■ Problem details ■
Extract the lines of the data between the line containing "Add tag 1,tag 2 with plus button" and the line containing "tap(170, 72)", inclusive, and repeat them exactly.

··· Data listing ···

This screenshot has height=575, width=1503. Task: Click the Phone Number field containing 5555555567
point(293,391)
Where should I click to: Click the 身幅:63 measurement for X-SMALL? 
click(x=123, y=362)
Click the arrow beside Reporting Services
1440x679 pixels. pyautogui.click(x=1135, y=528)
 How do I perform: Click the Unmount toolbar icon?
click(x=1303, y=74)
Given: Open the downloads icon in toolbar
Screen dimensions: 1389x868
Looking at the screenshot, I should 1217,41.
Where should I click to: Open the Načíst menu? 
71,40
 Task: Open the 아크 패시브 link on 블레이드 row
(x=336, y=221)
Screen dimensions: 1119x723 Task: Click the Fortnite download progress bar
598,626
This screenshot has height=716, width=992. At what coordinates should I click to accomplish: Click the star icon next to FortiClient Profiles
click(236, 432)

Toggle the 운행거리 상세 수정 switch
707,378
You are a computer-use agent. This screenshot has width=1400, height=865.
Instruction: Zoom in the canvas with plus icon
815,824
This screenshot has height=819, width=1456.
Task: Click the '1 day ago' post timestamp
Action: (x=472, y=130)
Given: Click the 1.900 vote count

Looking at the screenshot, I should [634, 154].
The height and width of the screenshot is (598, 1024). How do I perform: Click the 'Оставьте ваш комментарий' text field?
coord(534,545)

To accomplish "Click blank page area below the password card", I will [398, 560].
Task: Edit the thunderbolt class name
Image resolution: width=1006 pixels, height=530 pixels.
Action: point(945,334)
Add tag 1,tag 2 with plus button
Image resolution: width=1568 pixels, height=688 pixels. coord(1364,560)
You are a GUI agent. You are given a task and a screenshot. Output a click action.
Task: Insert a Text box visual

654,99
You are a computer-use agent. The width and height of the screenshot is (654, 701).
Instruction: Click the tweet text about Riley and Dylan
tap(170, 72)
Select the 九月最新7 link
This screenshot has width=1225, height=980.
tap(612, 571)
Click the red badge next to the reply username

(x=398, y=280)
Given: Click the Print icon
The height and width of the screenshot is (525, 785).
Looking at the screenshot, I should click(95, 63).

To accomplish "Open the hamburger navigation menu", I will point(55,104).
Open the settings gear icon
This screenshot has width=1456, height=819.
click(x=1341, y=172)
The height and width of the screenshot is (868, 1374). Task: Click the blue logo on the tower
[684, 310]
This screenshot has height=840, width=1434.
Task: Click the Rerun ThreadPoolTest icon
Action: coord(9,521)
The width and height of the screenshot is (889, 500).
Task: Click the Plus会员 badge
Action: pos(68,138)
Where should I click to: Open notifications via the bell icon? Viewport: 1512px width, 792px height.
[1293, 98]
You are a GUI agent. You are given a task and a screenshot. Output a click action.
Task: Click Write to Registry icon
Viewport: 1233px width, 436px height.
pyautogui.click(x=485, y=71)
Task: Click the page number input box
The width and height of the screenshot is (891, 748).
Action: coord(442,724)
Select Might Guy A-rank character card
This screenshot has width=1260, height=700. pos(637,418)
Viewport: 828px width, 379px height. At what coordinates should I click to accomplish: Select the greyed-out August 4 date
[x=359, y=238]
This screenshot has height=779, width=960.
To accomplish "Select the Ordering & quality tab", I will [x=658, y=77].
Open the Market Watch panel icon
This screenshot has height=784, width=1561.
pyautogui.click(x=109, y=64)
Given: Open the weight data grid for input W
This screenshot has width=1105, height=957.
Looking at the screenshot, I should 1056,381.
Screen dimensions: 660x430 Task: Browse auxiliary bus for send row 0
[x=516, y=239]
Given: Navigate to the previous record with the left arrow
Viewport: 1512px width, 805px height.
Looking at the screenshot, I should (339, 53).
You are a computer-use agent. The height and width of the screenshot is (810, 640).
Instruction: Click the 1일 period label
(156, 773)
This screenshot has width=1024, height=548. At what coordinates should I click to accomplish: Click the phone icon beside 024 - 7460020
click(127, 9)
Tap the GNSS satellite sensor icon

···

■ Reply to the exercise ■
Add tag 1,tag 2 with plus button
Image resolution: width=1568 pixels, height=688 pixels. coord(1364,560)
You are a GUI agent. You are given a task and a screenshot. Output a click action.
Task: Insert a Text box visual

654,99
You are a computer-use agent. The width and height of the screenshot is (654, 701).
Instruction: Click the tweet text about Riley and Dylan
tap(170, 72)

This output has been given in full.